## Task
Look through the data below, tally the lines where "agent" occurs, and write the total alone.

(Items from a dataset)
↓

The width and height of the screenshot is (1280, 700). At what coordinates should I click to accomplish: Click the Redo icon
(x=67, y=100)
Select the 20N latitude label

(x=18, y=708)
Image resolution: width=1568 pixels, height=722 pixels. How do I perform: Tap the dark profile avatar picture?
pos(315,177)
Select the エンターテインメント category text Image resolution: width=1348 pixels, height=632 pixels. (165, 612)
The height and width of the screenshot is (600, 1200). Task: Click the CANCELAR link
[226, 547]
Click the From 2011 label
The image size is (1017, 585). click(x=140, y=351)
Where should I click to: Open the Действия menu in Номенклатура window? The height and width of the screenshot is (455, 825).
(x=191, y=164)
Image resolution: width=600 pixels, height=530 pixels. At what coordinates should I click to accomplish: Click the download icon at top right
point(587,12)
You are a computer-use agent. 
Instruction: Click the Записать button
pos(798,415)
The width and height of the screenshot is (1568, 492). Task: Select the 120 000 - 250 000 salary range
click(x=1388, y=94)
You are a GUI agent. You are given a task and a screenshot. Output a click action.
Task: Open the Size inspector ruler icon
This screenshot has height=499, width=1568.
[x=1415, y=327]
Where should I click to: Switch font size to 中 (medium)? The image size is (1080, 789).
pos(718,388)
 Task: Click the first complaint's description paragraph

↑

## Answer section
2